** Opening Provided entries block **
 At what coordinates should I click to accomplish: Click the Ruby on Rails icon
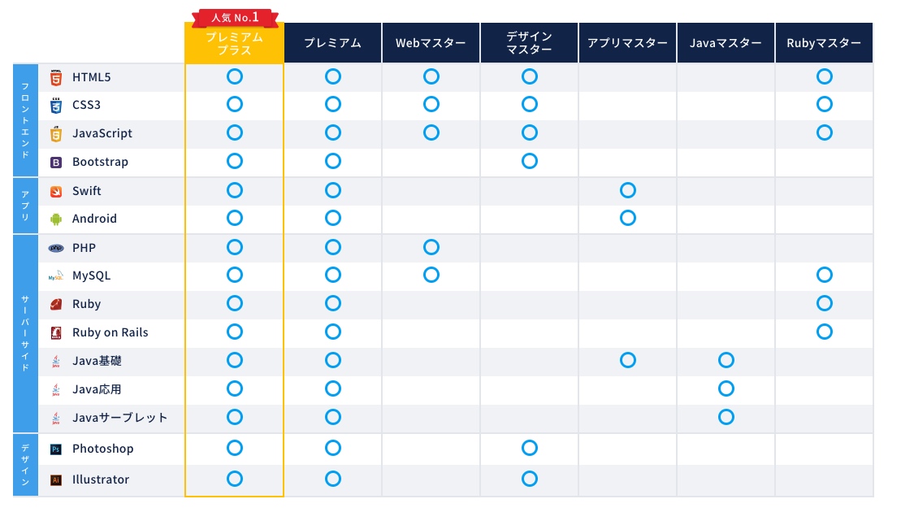[x=56, y=332]
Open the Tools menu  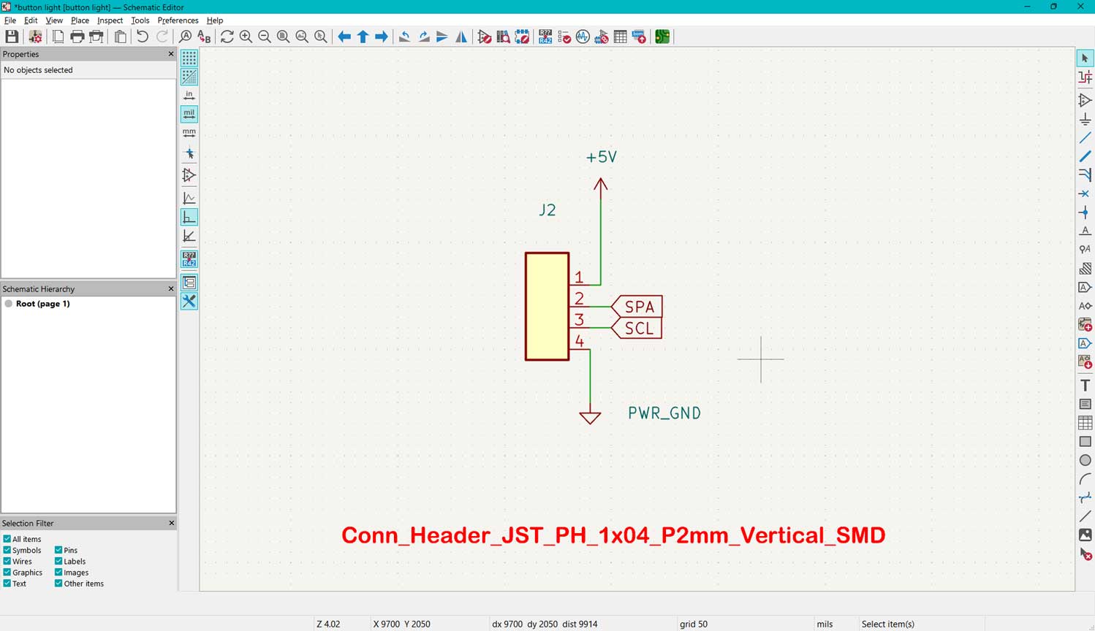pyautogui.click(x=140, y=20)
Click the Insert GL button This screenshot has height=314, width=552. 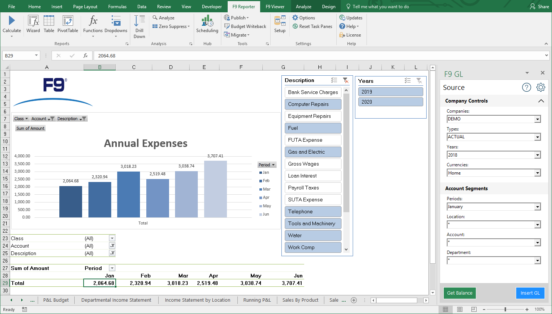[530, 293]
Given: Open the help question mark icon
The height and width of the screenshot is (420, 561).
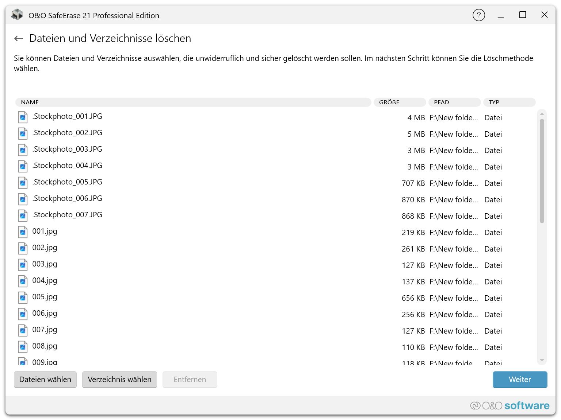Looking at the screenshot, I should pos(478,15).
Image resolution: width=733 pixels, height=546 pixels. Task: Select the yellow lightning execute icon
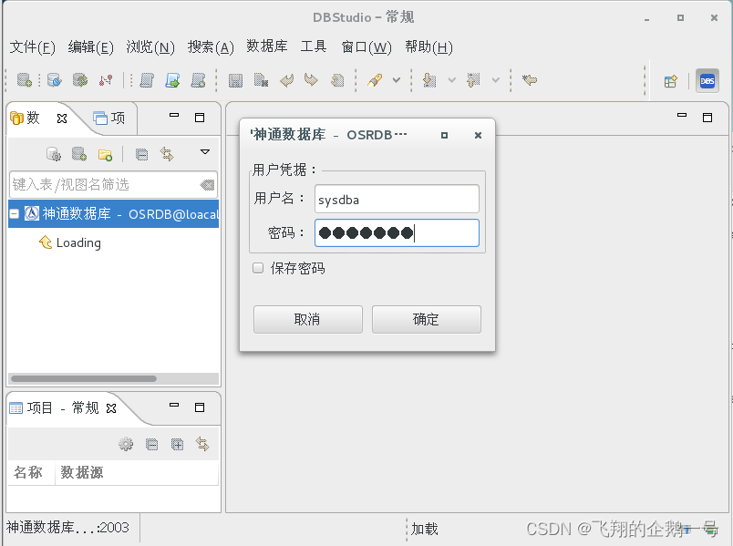pos(377,80)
** Closing Provided entries block **
◆ **Task instructions**: Please print exactly the lines from the one holding "The height and" through the final line of the data above, including both, and skip all pictures.

◆ **Exercise answer**:
The height and width of the screenshot is (420, 561).
Looking at the screenshot, I should pos(478,15).
Image resolution: width=733 pixels, height=546 pixels. Task: Select the yellow lightning execute icon
pos(377,80)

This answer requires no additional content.